In a recent research report, Calgary-based
Peters & Co. discussed eight emerging and developing technologies being
tested in SAGD operations. Oilsands
Review readers will be familiar with electro-magnetic heating; solvent injection;
thermal cracking and solvent de-asphalting to turn bitumen into pipeline-ready
heavy oil; the application of heated solvents; the injection of non-condensable
gas with steam; the addition of solvents to steam; and steam flooding.
Not so the SHORE process,
which the Peters’ organization says may offer “the potential for the most
significant game-changer.” Developed by two research groups within ExxonMobil, the
acronym SHORE refers to “slurrified heavy oil recovery extraction.” This
experimental in situ technique has three stages.
First, the operator produces a
bitumen-sand-water slurry from an in situ oilsands formation by pumping
high-pressure water into the reservoir. This relieves stress caused by overburden
and increases the reservoir’s porosity and permeability.

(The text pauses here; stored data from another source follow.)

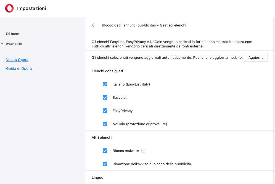Click the Aggiorna button
Viewport: 275px width, 184px height.
pos(256,57)
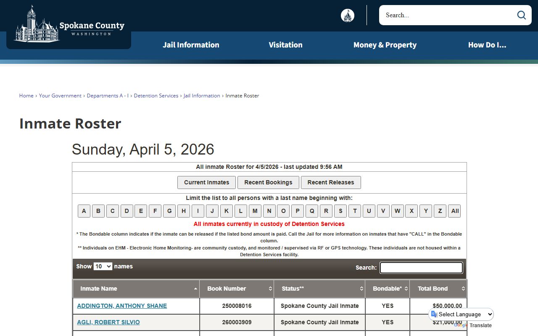Image resolution: width=538 pixels, height=336 pixels.
Task: Sort the Status column
Action: point(361,289)
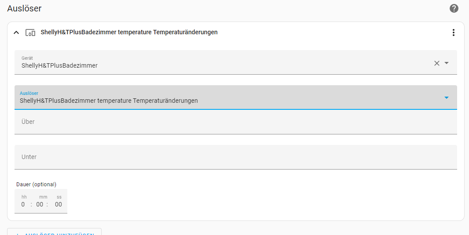Select the minutes (mm) duration field
469x235 pixels.
point(40,204)
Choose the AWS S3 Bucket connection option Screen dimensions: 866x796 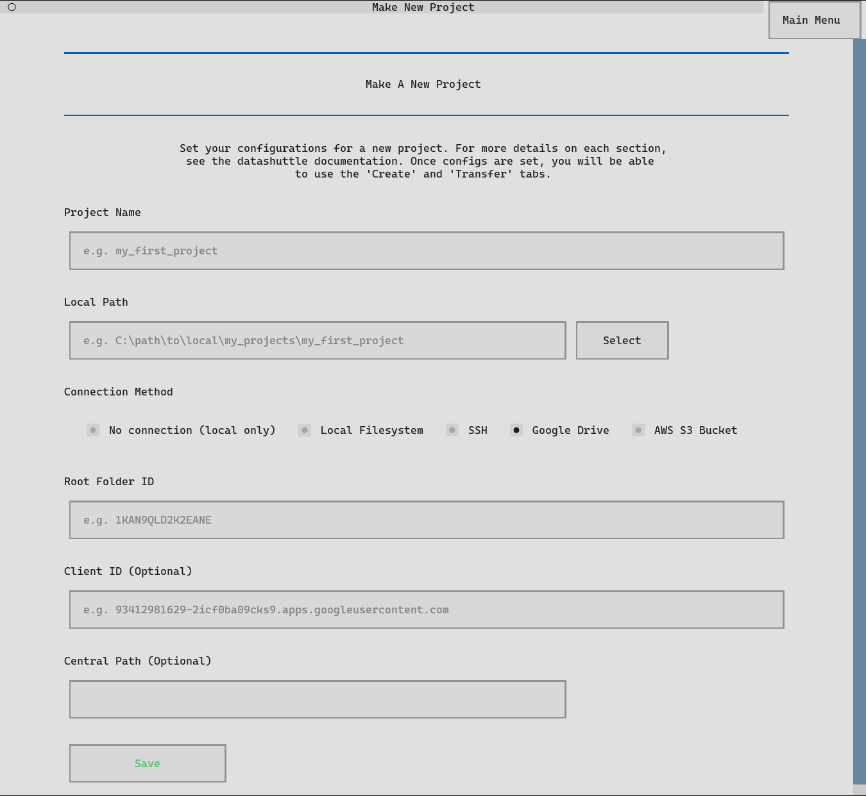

Second, the slurry is
processed at surface to extract bitumen. According to a paper delivered to the
Society of Petroleum Engineers, the project would likely recover more than 50% of
the bitumen produced per well, with wells producing some 1,000 to 2,000 barrels
per day. “The high well production rates translate to draining of any given
reservoir volume in 2-3 years,” added the authors. Finally, the cleaned
tailings, sand and other wastes would be injected back into the reservoir.
“We
have developed a first principles numerical model of the process that fully
accounts for fluid flow and sand flow under reservoir conditions to simulate
and understand the process, according to the SPE paper. “We have also developed
a large scale…laboratory system to demonstrate the technical feasibility of the
process under reservoir conditions.”
The
eight authors caution that “the technology is still in the early stages of
development, but the laboratory and numerical modeling efforts demonstrate
promising technical potential of the process at a field-scale. The ability of
the process to work in thinner and more geologically complex reservoirs than
other in situ processes, and with lower CO2 and surface footprints than thermal
and mining processes, could make this an attractive alternative recovery
process for shallow to intermediate depth, in situ bitumen resources.”
The
conclusion Peters & Co. reaches is also cautious, but enthusiastic. The
firm says the process could “allow for the development of substantial volumes
of resources (thin pay or low saturation or at shallow but un-mineable depths)
that cannot be recovered with any other existing technology. That said, it will
take…time and capital to develop [it] to commerciality.”